Database Project Error: mark profiles with odd location pattern

+9 votes

Suggestion: Some of the early gedcom imports to WikiTree are unsourced and when I look on some Swedish imports the selection of birth locations for children are totally crazy to have in early 1800....

For me its an indication that the genealogy done is not done correct using the church books more Ancestry click and forget style... ;-)


1) Extract birth location, death location for father, mother children and see if there is some possibility that during that Time period a person should moved so much if not flag it as a Warning

in WikiTree Tech by Living Sälgö G2G6 Pilot (304k points)
retagged by Dorothy Barry

4 Answers

+9 votes
Best answer
Such checking could be done, but let us wait for location standardisation from Chris. Then we will build on that.

You probably mean that parents were born in Sweden, died in Sweden and have a child in France. Quite unlikely before 20th century.
by Aleš Trtnik G2G6 Pilot (822k points)
selected by Dale Byers
Even with the location standards it could result in problems. For example the family of one famous American moved to Missouri in the 1800's when that was still under Spanish rule but had children born in the same location after the United States controlled that location. Could there still be errors? Yes. But the number of false errors could probably vastly outnumber the actual errors.

Yes Aleš Trtnik 

I feel lesson learned is that we have too many people who died in Y, Somme and Genealogy 2016 without sources is asking for problmes....

Maybe start marking some gedcom imports as more or less good also a way of getting a warning.... 

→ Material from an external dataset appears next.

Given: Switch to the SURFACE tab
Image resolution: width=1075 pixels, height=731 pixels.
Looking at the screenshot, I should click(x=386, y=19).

No one would like to climb someone else family tree

You already have an error for unsourced so why look for problems that would be solved by just finding proper sources? Even back in the 1400's not everyone lived and died in the same area so find the source, proof, before you call it an error.

Let's fix the problems we already know about before we try to find any more. Adding more errors will only slow down the progress being made in finding the current one's and could actually eliminate most of those that would appear in your proposal without doing anything else.

Dale with you logic the Project:Database_Errors has slowed us down and shouldn't have started until Category Unsourced = 0 

My feeling is that we get more errors every week with new people uploading Gedmatch files..... and as long we don't have more validations or do some backend cleaning we will have more and more errors.... 

Aleš wait for location standardisation from Chris. Then we will build on that.

I am afraid that standardisation move us away from using the location field to find errors as my understanding is that we should use historical correct names==> google map or other tools will not understand the locations....and we will have problem plot the locations on a map

Mangus, according to the latest figures there are less errors this week than last week so we are making progress. I just feel that adding more errors into the project would be counter productive as then we would start moving the wrong way, more errors than the week before and could cause people to give up. Most of the "problems" you re proposing to find will be eliminates just by finding and adding sources which I will be getting back to after this comment.

I will spend my time looking for solutions rather than looking for more problems.
+6 votes
I can't agree with that, although I don't claim to know Sweden inside out. But it is too open to personal interpretation, isn't it?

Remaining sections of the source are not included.